* WORK REQUIRED:
Find the line holding "Viewport: 1276px width, 715px height." in the entries below. Give it again exactly, along with every line after it up to and including the line holding "Given: Click the purple".

* INPUT:
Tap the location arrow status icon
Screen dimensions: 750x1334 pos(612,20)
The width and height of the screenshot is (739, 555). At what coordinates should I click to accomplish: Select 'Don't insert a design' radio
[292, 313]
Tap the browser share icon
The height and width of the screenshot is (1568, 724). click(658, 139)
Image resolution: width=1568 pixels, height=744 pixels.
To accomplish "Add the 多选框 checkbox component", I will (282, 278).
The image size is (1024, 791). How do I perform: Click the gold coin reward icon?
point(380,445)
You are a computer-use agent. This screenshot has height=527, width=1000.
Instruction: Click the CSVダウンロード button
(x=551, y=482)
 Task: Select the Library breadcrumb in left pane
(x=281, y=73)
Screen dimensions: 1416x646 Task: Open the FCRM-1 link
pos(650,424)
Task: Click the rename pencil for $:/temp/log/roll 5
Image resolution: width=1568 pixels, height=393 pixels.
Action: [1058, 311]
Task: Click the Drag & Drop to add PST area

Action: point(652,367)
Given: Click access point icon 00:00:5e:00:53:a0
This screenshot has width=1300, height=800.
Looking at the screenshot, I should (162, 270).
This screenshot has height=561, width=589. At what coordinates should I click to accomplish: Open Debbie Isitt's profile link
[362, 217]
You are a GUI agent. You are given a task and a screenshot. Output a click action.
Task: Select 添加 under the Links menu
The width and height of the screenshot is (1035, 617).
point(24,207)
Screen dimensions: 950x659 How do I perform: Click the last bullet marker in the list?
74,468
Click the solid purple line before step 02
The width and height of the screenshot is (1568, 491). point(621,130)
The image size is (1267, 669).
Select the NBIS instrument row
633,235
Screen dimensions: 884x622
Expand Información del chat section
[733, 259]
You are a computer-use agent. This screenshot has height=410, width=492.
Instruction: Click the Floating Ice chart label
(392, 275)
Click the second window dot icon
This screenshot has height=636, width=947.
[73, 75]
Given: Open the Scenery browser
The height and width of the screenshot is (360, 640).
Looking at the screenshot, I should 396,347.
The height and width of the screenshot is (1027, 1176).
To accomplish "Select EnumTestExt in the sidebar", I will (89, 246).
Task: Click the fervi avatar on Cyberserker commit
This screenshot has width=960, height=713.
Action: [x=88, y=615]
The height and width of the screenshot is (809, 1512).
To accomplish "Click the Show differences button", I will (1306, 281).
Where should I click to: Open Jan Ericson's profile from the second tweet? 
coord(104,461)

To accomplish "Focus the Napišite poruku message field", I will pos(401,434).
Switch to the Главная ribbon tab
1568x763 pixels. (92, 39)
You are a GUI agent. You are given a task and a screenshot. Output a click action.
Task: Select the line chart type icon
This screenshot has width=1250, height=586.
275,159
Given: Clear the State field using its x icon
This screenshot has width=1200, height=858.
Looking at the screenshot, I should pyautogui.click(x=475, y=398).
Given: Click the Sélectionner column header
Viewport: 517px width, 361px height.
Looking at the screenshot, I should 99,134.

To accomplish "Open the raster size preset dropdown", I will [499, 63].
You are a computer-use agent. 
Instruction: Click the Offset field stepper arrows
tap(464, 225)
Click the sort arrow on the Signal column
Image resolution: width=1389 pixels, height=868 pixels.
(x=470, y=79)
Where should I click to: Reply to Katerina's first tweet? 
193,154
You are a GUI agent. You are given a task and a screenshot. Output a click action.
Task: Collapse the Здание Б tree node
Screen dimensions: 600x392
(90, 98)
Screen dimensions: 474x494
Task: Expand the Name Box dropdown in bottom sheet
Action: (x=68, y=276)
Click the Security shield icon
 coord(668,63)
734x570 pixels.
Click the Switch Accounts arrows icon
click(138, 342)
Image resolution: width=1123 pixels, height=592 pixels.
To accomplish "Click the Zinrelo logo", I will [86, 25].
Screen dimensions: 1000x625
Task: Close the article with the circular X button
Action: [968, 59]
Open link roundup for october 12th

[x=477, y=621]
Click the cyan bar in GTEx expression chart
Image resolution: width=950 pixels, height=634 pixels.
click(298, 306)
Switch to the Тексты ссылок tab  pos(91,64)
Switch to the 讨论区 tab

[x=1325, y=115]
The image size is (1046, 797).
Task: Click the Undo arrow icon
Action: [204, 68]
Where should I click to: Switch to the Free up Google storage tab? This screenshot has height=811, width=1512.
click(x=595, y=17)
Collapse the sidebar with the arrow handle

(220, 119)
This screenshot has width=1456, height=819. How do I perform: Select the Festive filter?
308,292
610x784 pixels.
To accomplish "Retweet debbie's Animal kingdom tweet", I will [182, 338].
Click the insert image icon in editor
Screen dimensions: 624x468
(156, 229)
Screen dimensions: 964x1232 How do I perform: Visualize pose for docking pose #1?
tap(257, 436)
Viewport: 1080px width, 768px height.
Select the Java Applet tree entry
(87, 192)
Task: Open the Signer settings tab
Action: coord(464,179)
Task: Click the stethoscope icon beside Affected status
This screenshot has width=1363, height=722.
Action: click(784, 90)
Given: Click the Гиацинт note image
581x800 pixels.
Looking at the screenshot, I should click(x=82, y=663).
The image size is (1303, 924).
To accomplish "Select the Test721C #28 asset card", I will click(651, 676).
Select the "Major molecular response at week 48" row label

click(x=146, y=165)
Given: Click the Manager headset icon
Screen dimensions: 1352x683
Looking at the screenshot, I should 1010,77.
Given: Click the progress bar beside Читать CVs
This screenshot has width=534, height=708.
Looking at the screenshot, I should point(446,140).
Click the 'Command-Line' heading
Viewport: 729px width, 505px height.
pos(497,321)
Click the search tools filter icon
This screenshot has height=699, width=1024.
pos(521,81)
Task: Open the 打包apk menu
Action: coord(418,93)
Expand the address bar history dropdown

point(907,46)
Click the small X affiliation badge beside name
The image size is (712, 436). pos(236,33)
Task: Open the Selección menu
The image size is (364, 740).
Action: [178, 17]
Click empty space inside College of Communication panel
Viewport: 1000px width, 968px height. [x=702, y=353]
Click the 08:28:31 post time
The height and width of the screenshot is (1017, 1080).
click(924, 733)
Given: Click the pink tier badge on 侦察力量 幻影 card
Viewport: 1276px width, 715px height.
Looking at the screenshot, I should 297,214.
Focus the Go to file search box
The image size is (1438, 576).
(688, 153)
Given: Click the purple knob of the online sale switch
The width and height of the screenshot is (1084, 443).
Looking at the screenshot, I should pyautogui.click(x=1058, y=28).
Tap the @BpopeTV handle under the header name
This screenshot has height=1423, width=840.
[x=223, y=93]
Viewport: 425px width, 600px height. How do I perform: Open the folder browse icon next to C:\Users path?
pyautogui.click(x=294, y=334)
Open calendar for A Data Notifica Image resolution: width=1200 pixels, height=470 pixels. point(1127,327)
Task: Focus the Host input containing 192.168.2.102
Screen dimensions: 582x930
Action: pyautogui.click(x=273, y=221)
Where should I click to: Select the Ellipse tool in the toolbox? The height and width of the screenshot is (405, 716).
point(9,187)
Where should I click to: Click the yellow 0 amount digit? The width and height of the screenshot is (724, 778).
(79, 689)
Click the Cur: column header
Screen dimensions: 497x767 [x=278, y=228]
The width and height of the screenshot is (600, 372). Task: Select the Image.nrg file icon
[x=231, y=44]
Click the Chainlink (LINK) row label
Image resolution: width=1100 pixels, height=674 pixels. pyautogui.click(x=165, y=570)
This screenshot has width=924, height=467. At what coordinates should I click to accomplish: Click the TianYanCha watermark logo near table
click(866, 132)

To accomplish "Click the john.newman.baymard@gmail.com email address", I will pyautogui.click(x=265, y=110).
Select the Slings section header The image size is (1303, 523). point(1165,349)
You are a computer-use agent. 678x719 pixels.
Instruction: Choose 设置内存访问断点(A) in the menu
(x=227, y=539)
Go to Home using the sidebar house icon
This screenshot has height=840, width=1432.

* RESULT:
Viewport: 1276px width, 715px height.
Looking at the screenshot, I should 297,214.
Focus the Go to file search box
The image size is (1438, 576).
(688, 153)
Given: Click the purple knob of the online sale switch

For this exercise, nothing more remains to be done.